Да, это было так, сосуды мозга становились все хуже, у Сталина появились галлюцинации и расстройство речи. Что особенно отчетливо проявилось на съезде. Он говорил всего десять минут, и тем не менее было прекрасно видно, с каким трудом дались ему эти минуты.
Но как бы там ни было, в октябре 1952 года Сталин все еще был одним из десяти секретарей ЦК, а его прежние функции перешли к Маленкову, который, в отличие от самого Сталина, стал называться не генеральным, а первым секретарем ЦК.
ГЛАВА ВТОРАЯ
Той осенью Сталин впервые за долгие годы не уехал на Юг. Очевидно, очень опасался, что в его отсутствие в Москве может случиться непоправимое, и он вернется в нее не всесильным владыкой огромной страны, а в лучшем случае пенсионером. Хотя его уже напрочь больное воображение рисовало ему куда более страшные картины. И Маленков, и Молотов, и Берия, как, впрочем, и любой член Политбюро и ЦК, имели весьма веские основания отомстить сполна наиздевавшемуся над ними вождю. Мания преследования достигла своего апогея, и вот что пишет о последних днях жизни Сталина А. Буллок в своей книге «Жизнь великих диктаторов»:
«Состав охраны, выделенной Сталину, постоянно увеличивался. Где бы он ни ночевал, его резиденцию окружали солдаты с собаками. Он никогда не летал самолетом. Когда он отправлялся в отпуск на Юг поездом, все движение по линии останавливалось, вдоль дороги через каждые сто метров стояли солдаты МВД и выделялось два или три отдельных состава, в одном из которых поедет Сталин, как он решит в последний момент. Находясь в самой Москве, он то и дело менял маршрут передвижения на дачу в Кунцево и с дачи.

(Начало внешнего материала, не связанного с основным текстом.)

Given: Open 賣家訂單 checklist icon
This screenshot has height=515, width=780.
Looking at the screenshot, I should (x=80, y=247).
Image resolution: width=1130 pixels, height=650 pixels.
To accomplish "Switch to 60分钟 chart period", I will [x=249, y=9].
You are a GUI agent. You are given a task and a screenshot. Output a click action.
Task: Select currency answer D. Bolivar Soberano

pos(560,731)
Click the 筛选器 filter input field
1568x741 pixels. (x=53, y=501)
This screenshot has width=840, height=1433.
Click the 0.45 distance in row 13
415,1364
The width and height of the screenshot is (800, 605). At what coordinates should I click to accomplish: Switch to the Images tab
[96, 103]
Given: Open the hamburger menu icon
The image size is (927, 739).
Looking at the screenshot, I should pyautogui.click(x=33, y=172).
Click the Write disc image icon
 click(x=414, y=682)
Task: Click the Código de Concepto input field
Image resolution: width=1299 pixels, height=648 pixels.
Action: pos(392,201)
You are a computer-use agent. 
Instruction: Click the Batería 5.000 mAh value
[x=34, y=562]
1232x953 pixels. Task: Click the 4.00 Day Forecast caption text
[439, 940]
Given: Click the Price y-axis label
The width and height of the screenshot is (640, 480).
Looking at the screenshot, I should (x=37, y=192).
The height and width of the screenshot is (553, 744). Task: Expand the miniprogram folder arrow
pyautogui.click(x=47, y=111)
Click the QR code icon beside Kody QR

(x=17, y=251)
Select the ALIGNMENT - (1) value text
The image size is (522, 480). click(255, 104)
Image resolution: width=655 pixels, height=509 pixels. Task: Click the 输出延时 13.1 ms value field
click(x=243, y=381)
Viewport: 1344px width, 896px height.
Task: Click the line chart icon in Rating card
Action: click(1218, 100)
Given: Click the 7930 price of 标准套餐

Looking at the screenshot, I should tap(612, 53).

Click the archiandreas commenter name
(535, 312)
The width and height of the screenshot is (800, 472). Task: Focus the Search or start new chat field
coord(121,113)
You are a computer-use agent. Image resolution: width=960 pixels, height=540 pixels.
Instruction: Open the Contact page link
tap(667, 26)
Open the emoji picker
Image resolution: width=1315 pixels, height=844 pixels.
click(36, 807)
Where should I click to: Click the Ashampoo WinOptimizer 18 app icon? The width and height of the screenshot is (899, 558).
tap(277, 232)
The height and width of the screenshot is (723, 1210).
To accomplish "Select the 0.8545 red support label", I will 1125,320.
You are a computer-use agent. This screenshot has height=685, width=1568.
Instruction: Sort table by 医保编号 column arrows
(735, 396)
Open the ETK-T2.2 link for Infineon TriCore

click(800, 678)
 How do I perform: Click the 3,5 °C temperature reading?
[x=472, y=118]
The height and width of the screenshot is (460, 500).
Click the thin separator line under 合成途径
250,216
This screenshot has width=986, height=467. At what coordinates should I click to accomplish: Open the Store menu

В этой добровольной изоляции основным развлечением Сталина оставались фильмы, с неизбежными на всю ночь ужинами после них. Полдюжины членов его ближайшего окружения, которых он в данный момент терпел — Молотов, Микоян, Ворошилов были из их числа полностью исключены, — должны были быть готовы бросить все, что делали, и повиноваться приглашению присоединиться к нему. Хотя все готовилось на его кухне, Сталин не притрагивался к еде или питью, пока другие не попробуют, чтобы сначала посмотреть, не подмешан ли яд. Одни и те же анекдоты рассказывались по нескольку раз, но все должны были смеяться, словно слышат их в первый раз в жизни. Сталин получал удовольствие в подпаивании других, пока они не набирались до одурения.